O amor queer da amizade é como o amor de uma criança, enquanto existência estética que não passa pelo crivo de olhares nem de provas, mas da crença pura da vontade de fazer, daquela que tínhamos só quando éramos pequenos, como quem diz “eu acredito em você e também estou aqui. E agora, vamos brincar?”. Em contrapartida, o “prove-me que ama-me” é uma invenção dos adultos, dos políticos e dos que se deixaram convencer pelas más políticas.
Crianças, assim como amores queer, não provam nada umas às outras, elas só andam juntas e brincam. E quando cansam, vão para casa descansar, e depois voltam. O amor da amizade enquanto estética da existência é isso, é o que se diz sem necessidade de provas, sabendo-se que a outra pessoa jamais teria coragem de fazer uso de fontes incertas, com crenças que ali estão duas pessoas em referências de apoio e confiança. Tudojunto.
Parece estranho e confuso, esse retorno, e realmente é, porque o que está se colocando é a confiança nas palavras enquanto ação transformadora, no ativismo e na luta incessante, em um país que refina a morte.
O que não se perde com isso? Não se perde o vigor, a força e a beleza de lutar, de acreditar, de passar pelos piores furacões, mas mesmo assim olhar para o lado e saber que há alguém contigo, e que nenhuma dor é sozinha, assim como a alegria é conjunta.
A estética da existência de uma amizade é um privilégio compartilhado por duas ou mais pessoas que compreendem e constroem uma ética de existência política, e aí o amor verdadeiro, com palavras vasculares e suculentas, que só existem e estão, como quem diz de alguém que só existe aí, que está aí, e torna-se os próprios fios de ouro de tecido bordado, onde um só consegue dar o ponto se o outro conseguir laçar a linha. Este é amor em amizade recíproco, forjado em sorriso, apesar de uma terra de choros.

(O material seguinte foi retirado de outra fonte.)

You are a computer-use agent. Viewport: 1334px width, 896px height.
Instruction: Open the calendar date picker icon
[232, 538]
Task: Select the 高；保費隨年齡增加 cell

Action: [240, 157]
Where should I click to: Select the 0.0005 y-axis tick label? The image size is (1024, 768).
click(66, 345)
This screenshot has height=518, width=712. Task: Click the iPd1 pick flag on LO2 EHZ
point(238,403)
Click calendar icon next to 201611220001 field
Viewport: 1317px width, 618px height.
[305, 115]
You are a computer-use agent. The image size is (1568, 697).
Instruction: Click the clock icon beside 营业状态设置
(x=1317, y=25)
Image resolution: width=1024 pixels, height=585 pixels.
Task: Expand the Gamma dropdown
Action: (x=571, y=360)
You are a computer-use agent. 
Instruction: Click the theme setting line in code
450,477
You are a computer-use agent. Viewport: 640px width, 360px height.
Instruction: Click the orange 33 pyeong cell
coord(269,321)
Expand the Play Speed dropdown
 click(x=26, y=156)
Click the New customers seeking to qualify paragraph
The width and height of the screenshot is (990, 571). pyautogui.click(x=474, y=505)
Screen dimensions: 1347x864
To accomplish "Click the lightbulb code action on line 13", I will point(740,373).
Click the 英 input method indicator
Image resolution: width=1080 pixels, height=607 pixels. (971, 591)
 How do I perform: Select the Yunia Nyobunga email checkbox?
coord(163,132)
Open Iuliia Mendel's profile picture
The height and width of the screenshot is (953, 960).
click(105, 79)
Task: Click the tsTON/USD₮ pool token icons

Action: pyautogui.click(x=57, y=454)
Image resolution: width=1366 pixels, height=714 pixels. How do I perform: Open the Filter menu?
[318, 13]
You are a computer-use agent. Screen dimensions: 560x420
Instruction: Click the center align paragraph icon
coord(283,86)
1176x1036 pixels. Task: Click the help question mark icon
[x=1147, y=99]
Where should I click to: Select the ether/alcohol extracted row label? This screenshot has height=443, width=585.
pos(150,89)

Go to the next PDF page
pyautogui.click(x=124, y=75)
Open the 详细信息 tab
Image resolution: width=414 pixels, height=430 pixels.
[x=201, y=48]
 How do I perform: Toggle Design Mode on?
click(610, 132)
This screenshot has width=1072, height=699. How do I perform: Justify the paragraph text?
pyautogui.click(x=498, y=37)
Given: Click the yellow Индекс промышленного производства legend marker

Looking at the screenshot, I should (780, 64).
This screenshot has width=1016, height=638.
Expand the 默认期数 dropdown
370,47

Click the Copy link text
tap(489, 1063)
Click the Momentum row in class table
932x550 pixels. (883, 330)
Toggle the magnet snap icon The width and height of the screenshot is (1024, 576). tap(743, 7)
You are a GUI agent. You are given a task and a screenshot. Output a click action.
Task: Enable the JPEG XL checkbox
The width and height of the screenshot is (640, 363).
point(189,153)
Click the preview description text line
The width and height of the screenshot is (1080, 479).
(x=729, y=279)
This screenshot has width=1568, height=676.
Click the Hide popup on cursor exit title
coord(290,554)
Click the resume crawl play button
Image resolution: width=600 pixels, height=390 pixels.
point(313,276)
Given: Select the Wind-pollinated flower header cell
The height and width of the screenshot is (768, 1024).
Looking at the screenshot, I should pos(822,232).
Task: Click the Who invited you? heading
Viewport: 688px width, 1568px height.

Em algumas metáforas, que dão suculência às intenções, também dão suco aos motivos da permanência, da ação de garantia da integralidade física, intelectual e cultural de um povo. É o amor o próprio suco da crença em uma série de ações, ativismos, que mantêm em pé toda a nossa família, para dizer que logo menos estaremos bem. E aí, então, continuaremos fortes, de nutrientes que não fazem sentido para pessoas normais, mas todo o sentido para quem foi socializado enquanto estranha, e descobriu que na realidade não é.